GIVEN INSTRUCTION: Copy the data from the line with "Given: Place cursor in the keyword textbox" through the end of the data, swapping "keyword" for "search" and keeping everything else the same. Leave the pictures out.

THE INPUT:
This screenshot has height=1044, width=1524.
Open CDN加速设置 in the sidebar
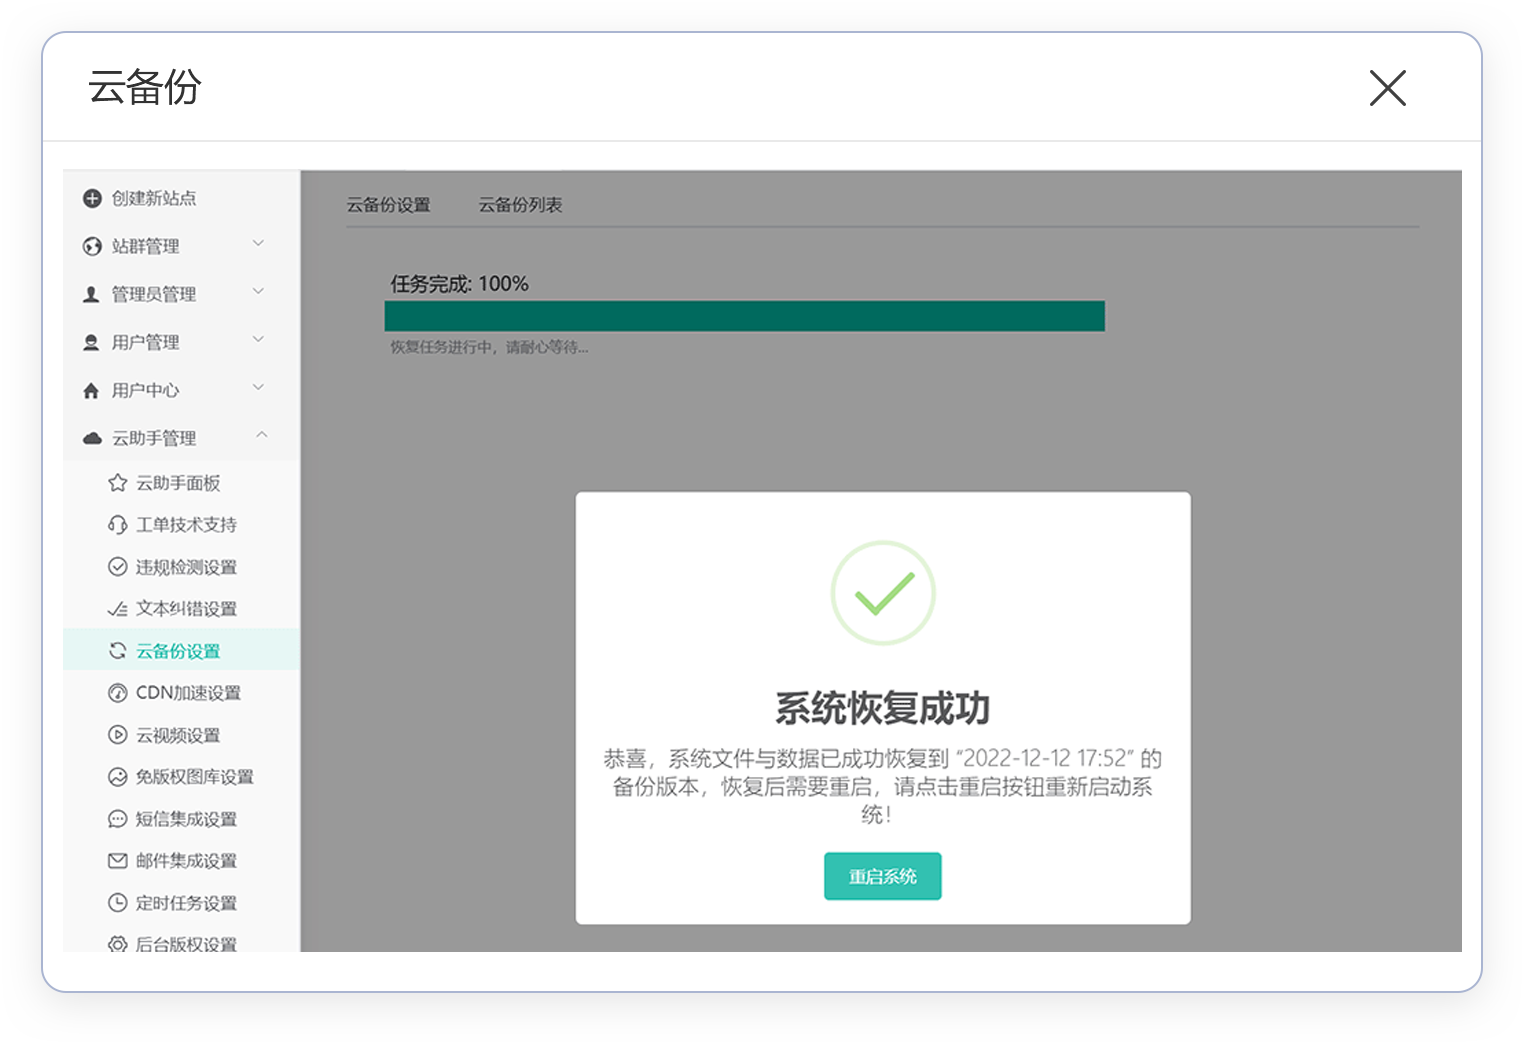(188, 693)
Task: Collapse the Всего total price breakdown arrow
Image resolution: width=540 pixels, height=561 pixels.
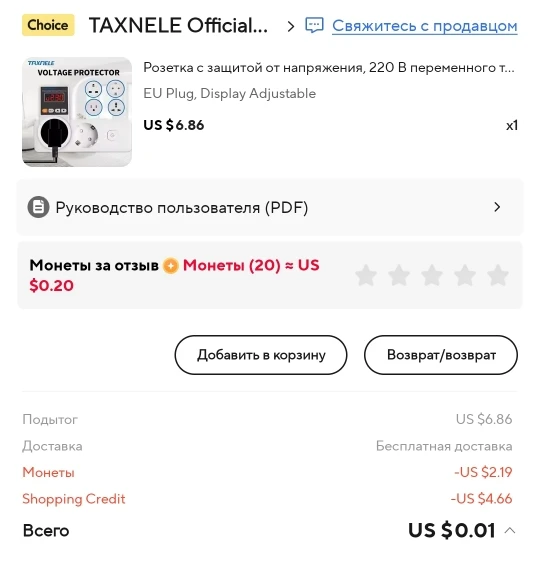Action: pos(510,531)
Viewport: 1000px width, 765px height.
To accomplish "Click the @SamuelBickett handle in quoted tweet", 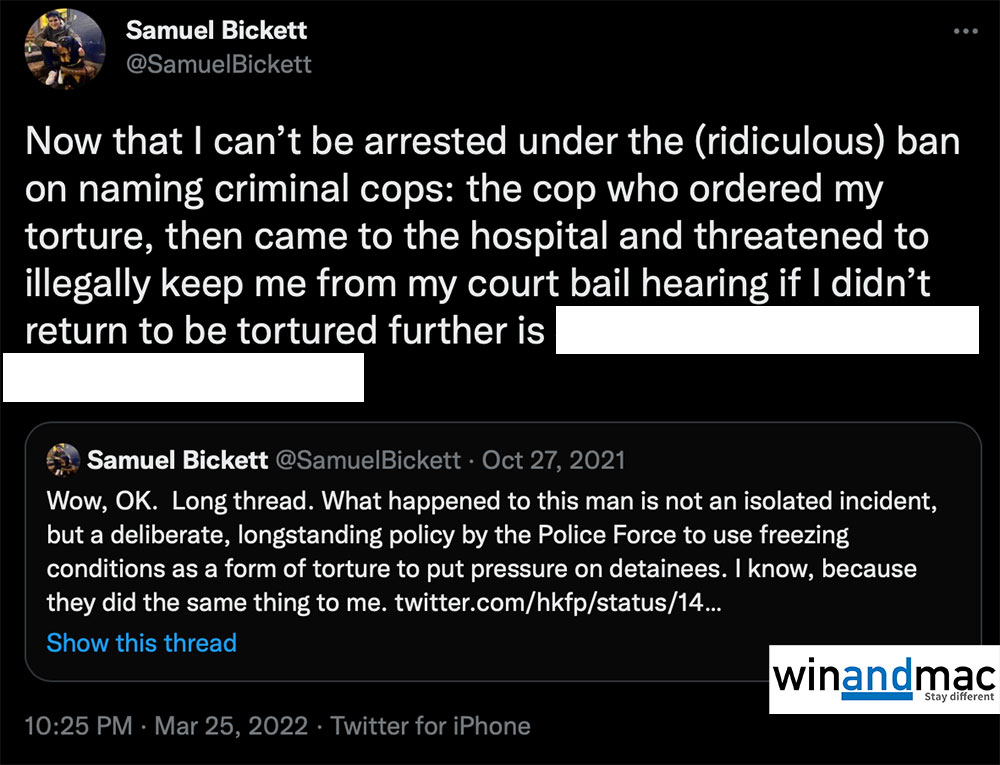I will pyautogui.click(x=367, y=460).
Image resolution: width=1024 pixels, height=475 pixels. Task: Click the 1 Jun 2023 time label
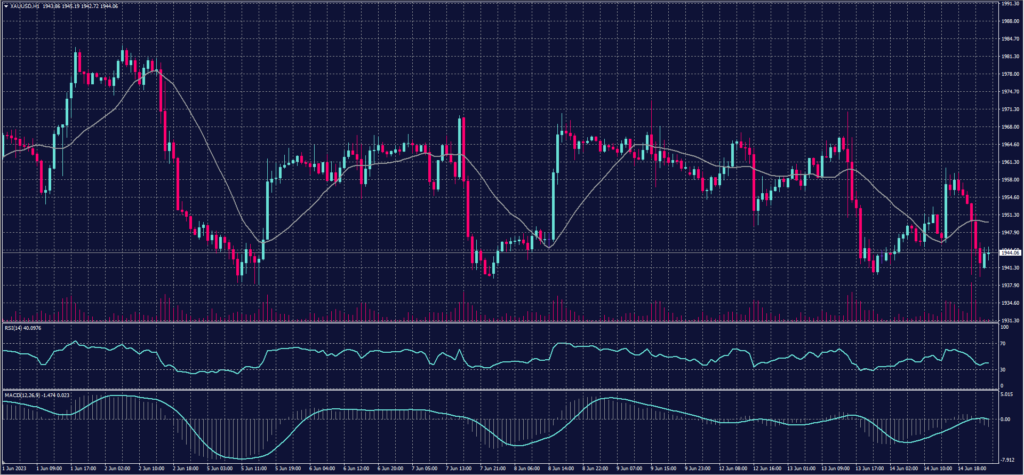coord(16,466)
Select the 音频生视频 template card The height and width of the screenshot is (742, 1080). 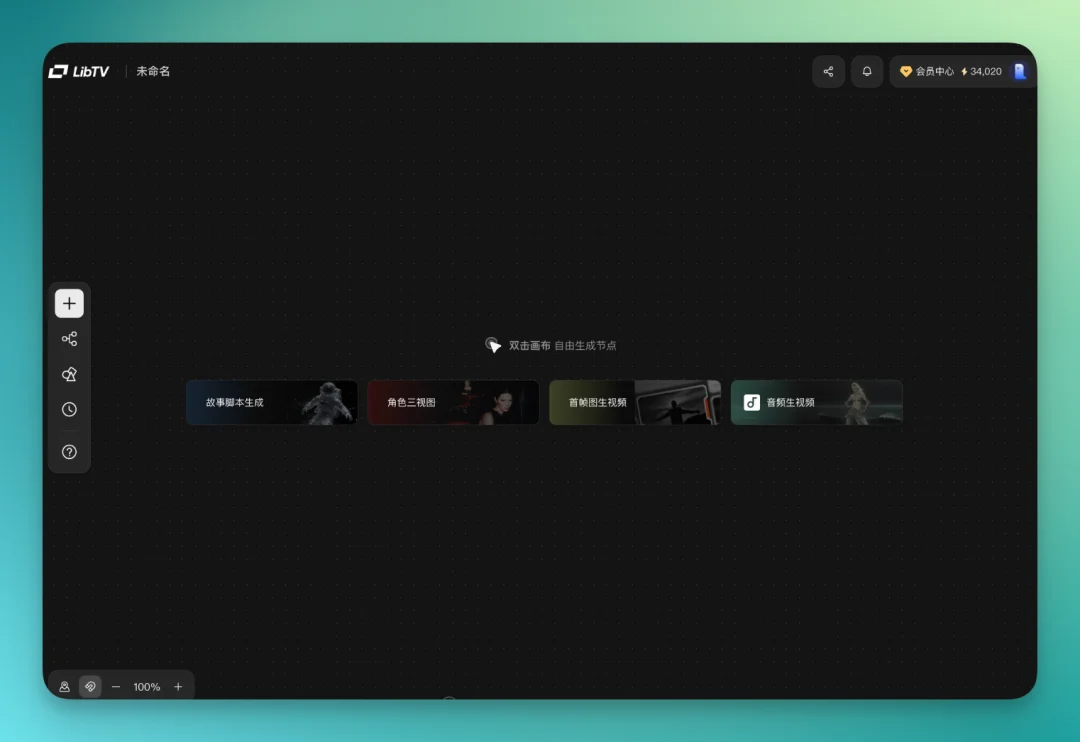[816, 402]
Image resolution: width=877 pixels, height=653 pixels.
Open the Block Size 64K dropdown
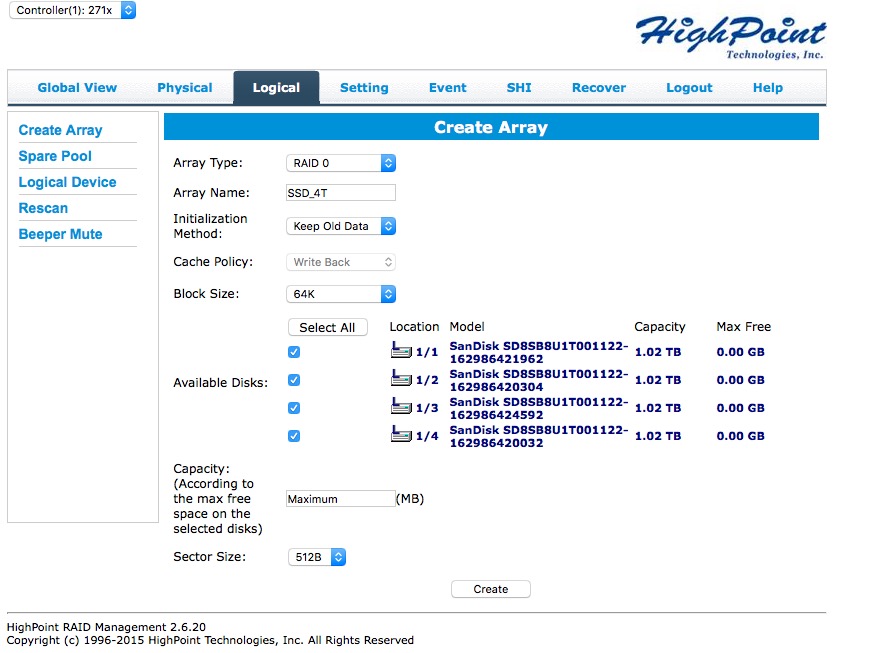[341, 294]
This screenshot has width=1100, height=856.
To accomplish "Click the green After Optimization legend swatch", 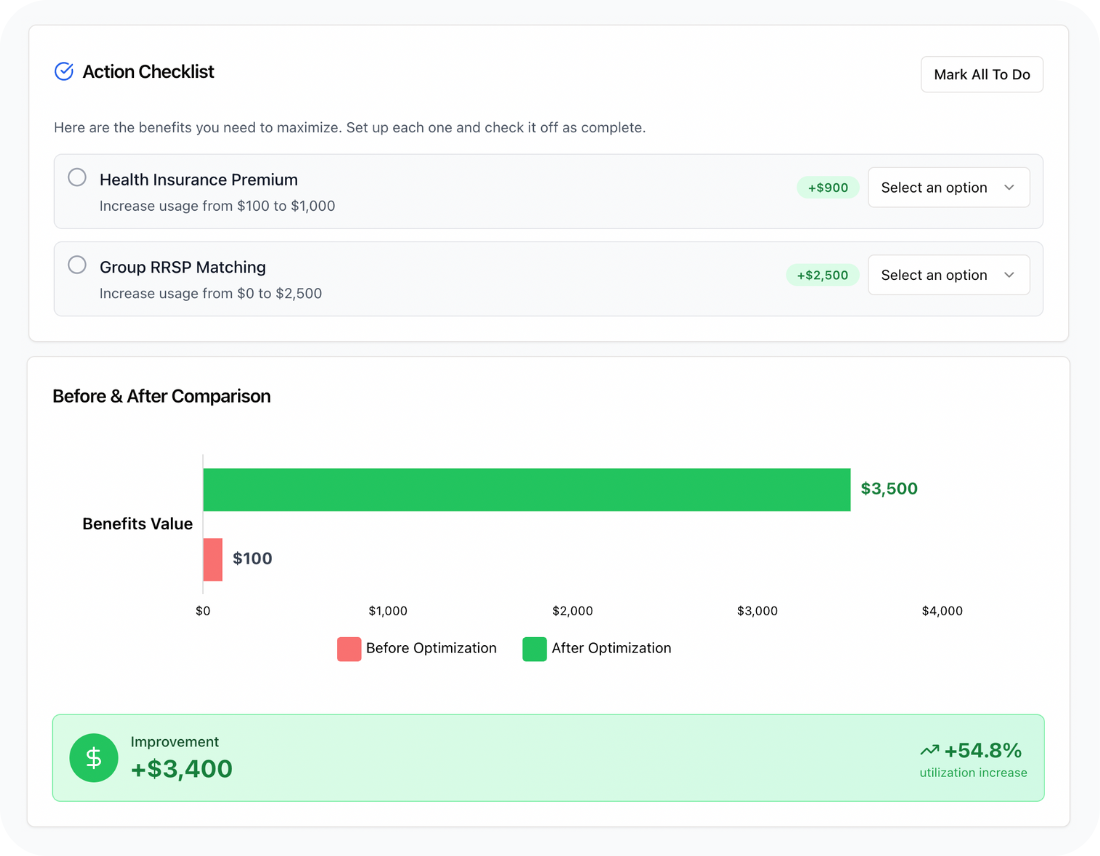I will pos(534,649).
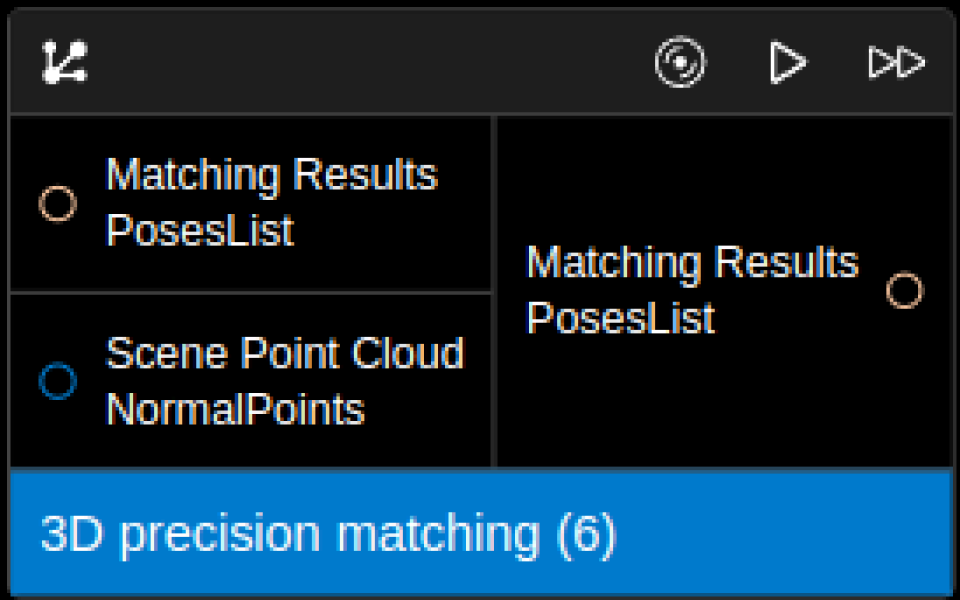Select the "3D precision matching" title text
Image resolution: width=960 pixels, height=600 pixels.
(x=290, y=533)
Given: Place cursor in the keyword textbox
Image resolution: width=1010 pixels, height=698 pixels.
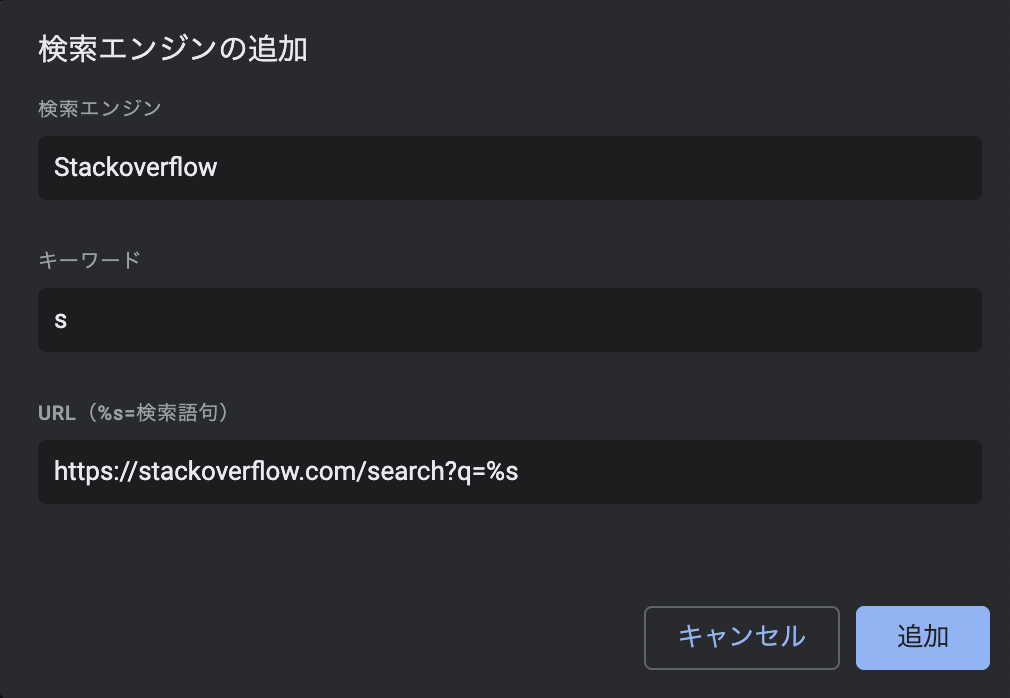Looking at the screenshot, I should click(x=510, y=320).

FINISHED TASK:
Given: Place cursor in the search textbox
Image resolution: width=1010 pixels, height=698 pixels.
Looking at the screenshot, I should click(x=510, y=320).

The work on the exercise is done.